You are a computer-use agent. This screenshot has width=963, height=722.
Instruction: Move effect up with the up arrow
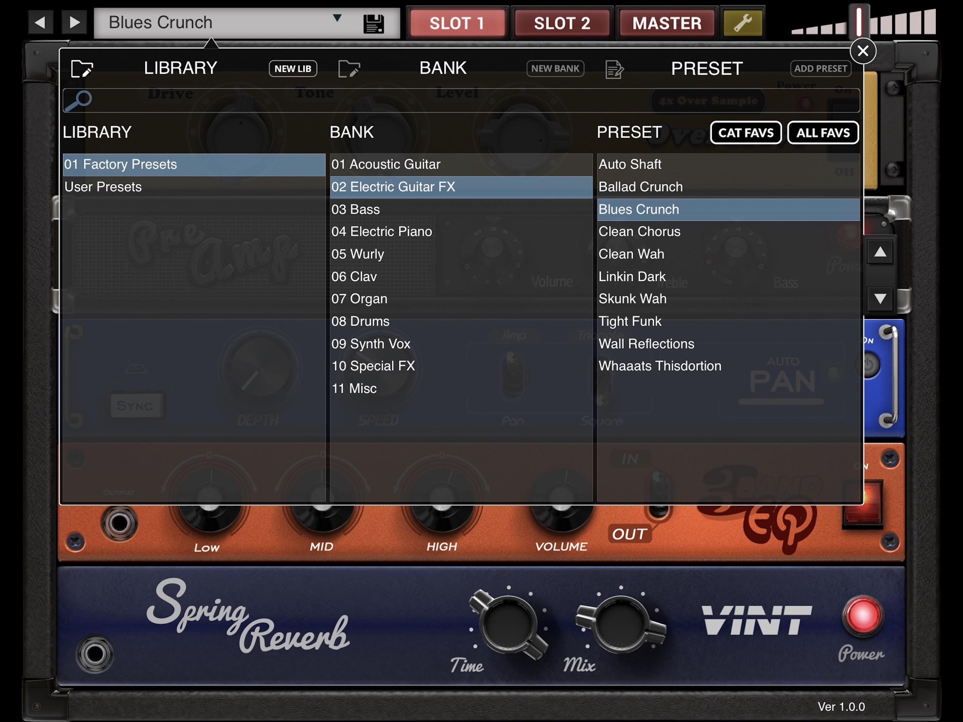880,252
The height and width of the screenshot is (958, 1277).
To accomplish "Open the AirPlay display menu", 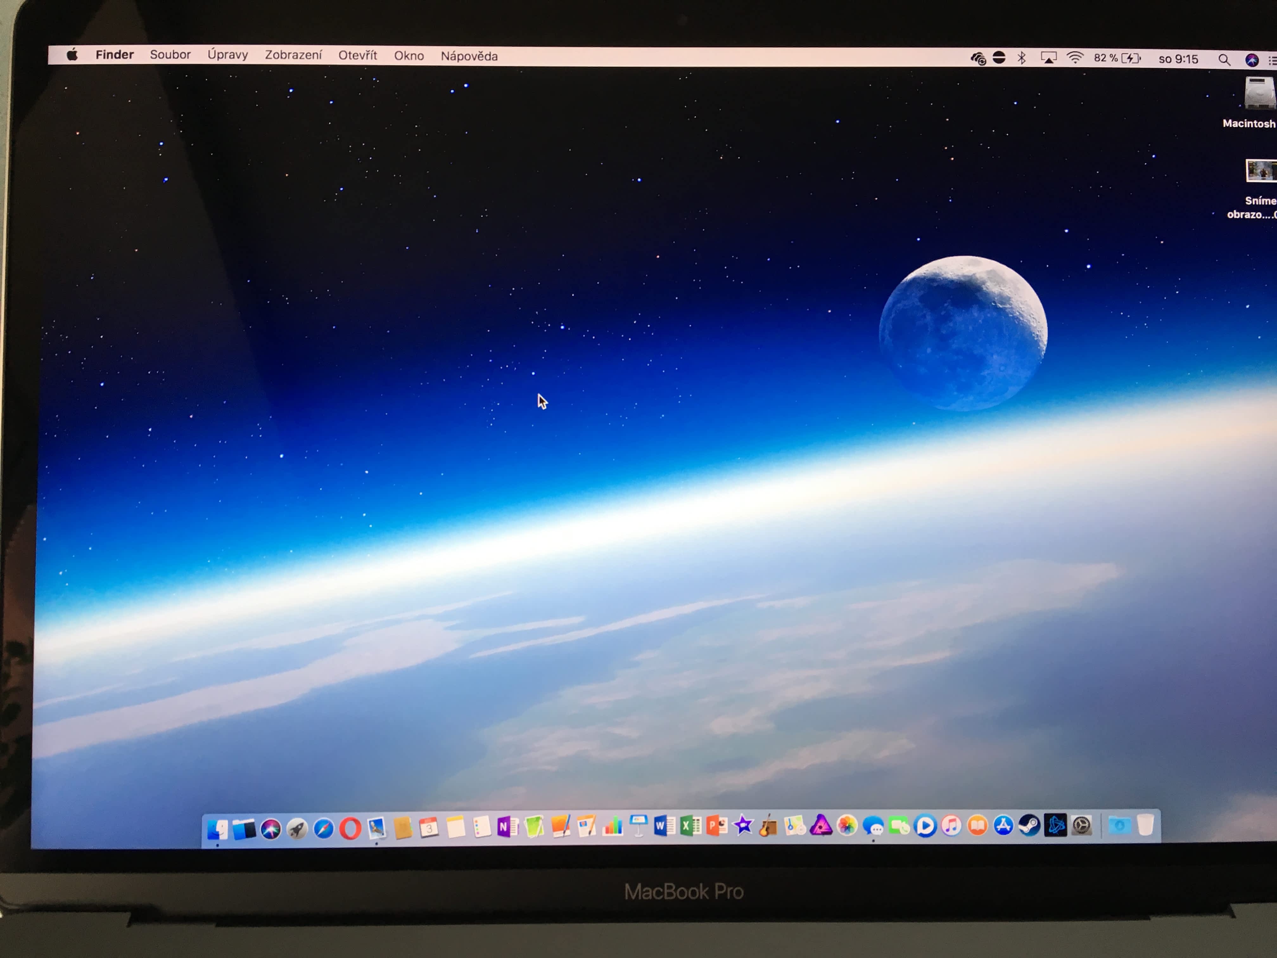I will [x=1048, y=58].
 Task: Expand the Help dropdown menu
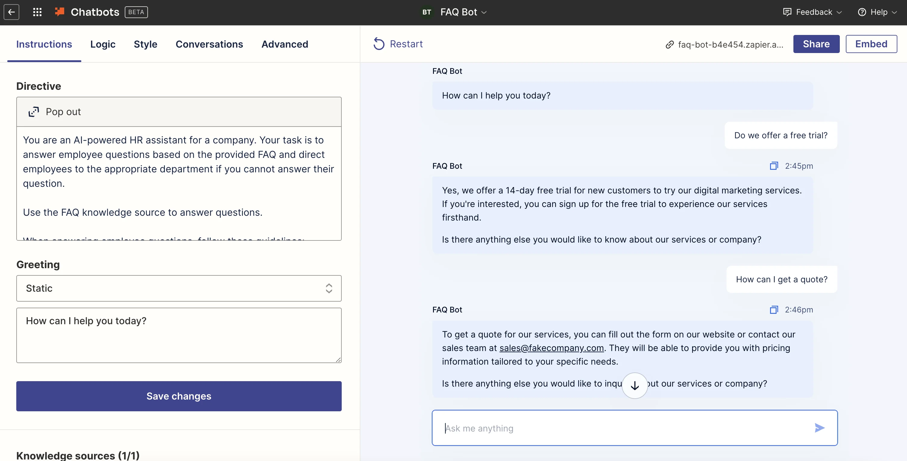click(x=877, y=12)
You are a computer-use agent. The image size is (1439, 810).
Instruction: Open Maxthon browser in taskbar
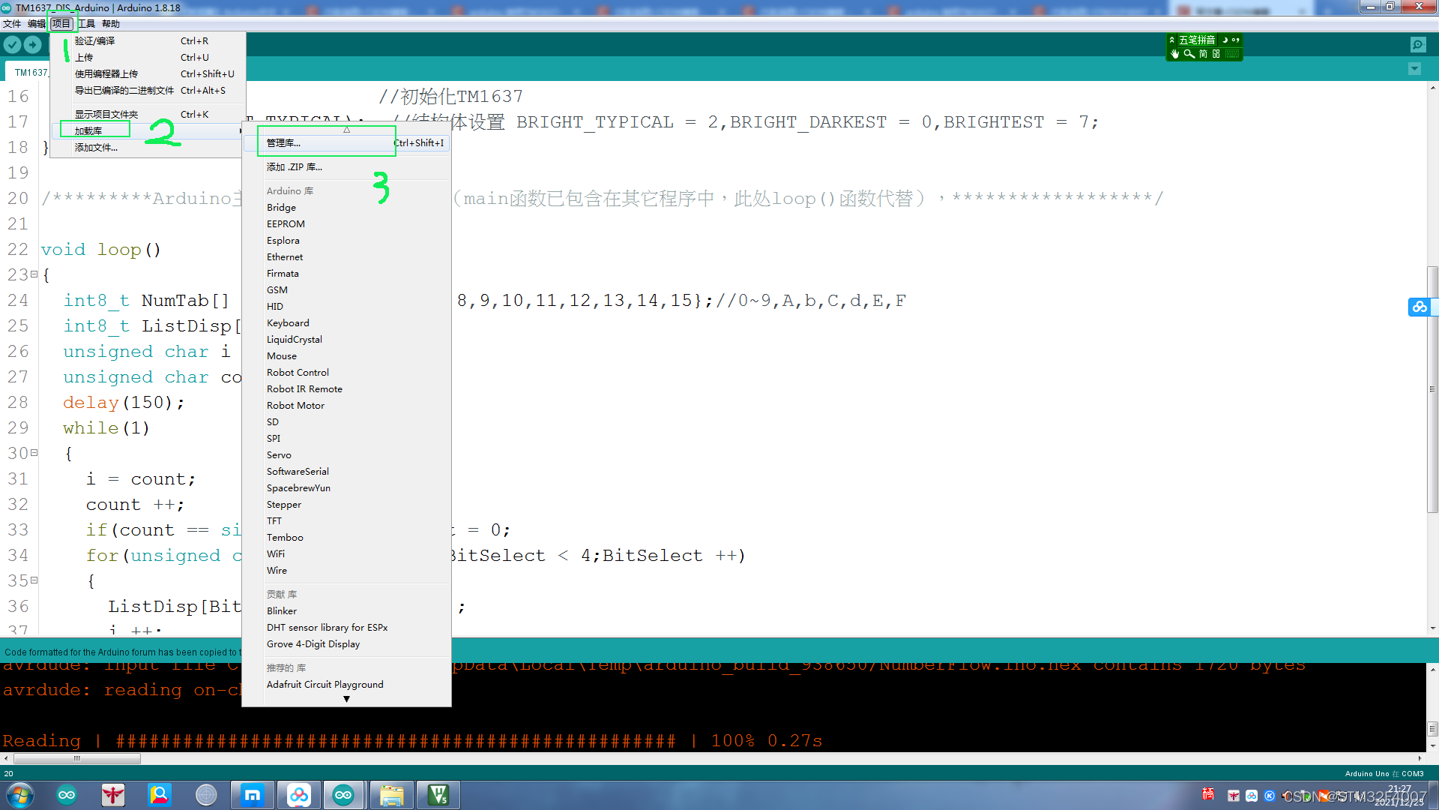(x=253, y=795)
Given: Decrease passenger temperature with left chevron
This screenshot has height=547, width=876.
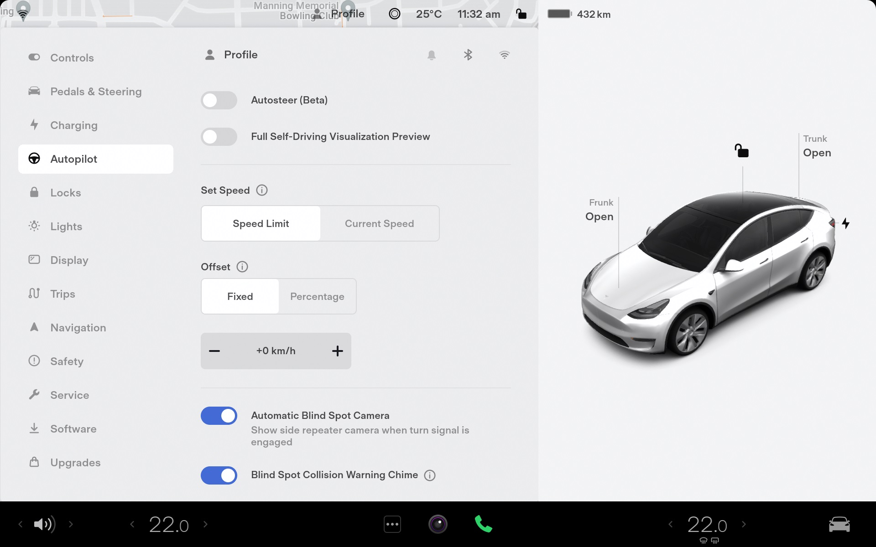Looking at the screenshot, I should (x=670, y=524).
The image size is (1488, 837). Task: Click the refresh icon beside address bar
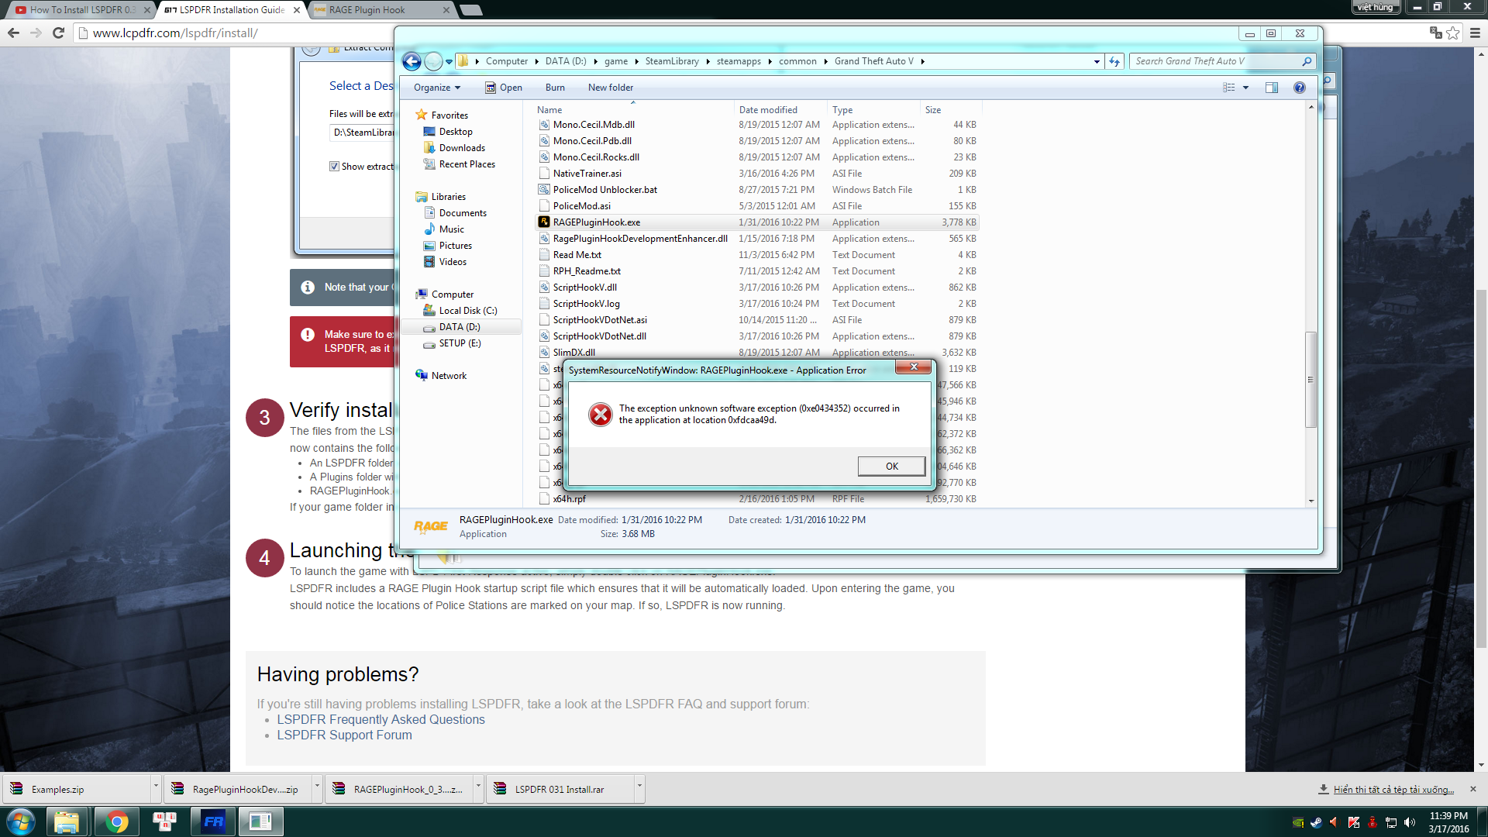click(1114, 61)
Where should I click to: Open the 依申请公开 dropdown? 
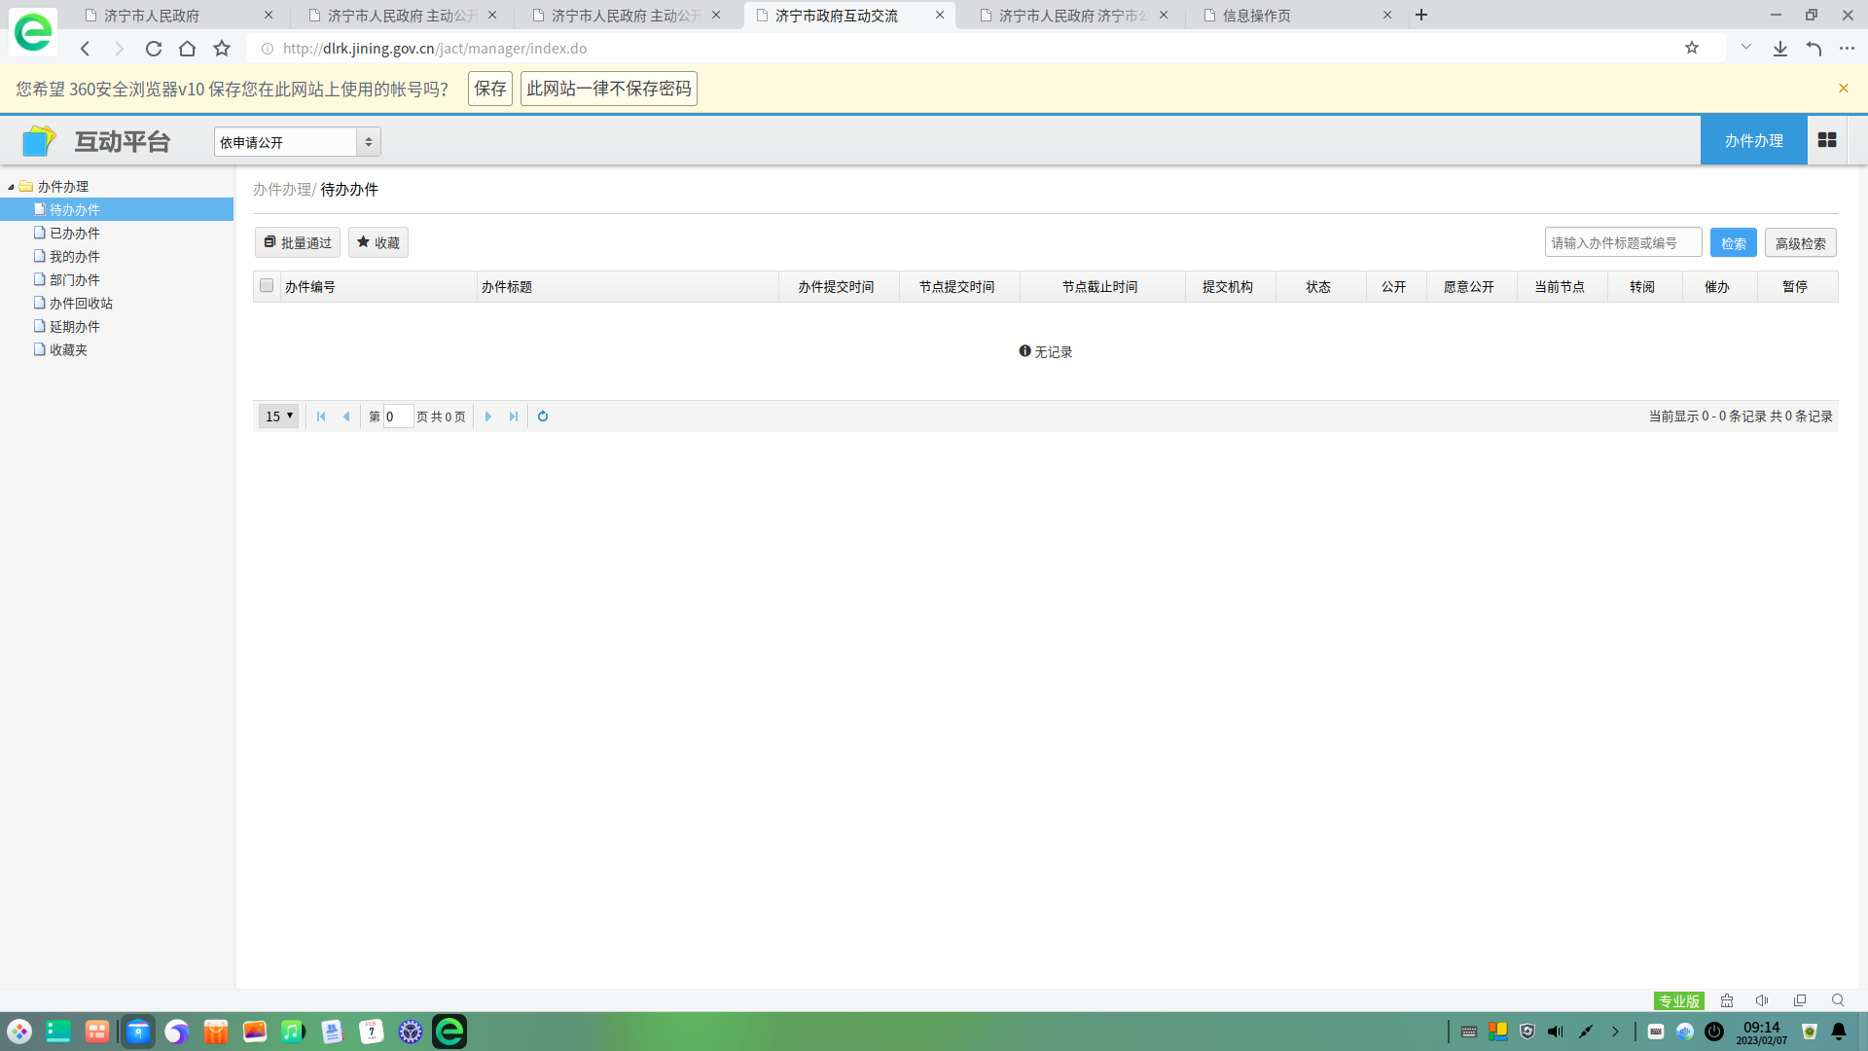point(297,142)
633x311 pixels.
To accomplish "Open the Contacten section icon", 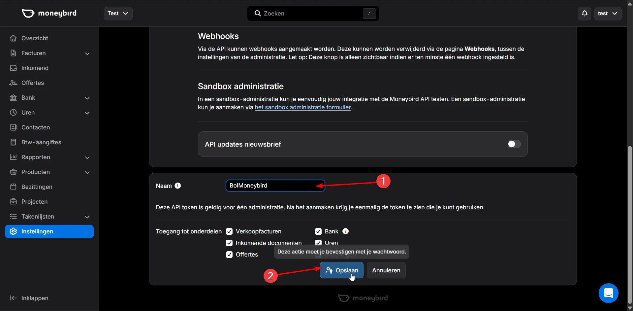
☆ ☆ ☆ ☆
-- REQUIREMENT --
All lines from the one holding "633x311 pixels." through the last line of the records need to be copied exactly, both ends included, and the pictures left behind.

-- TASK ANSWER --
633x311 pixels.
To accomplish "Open the Contacten section icon", 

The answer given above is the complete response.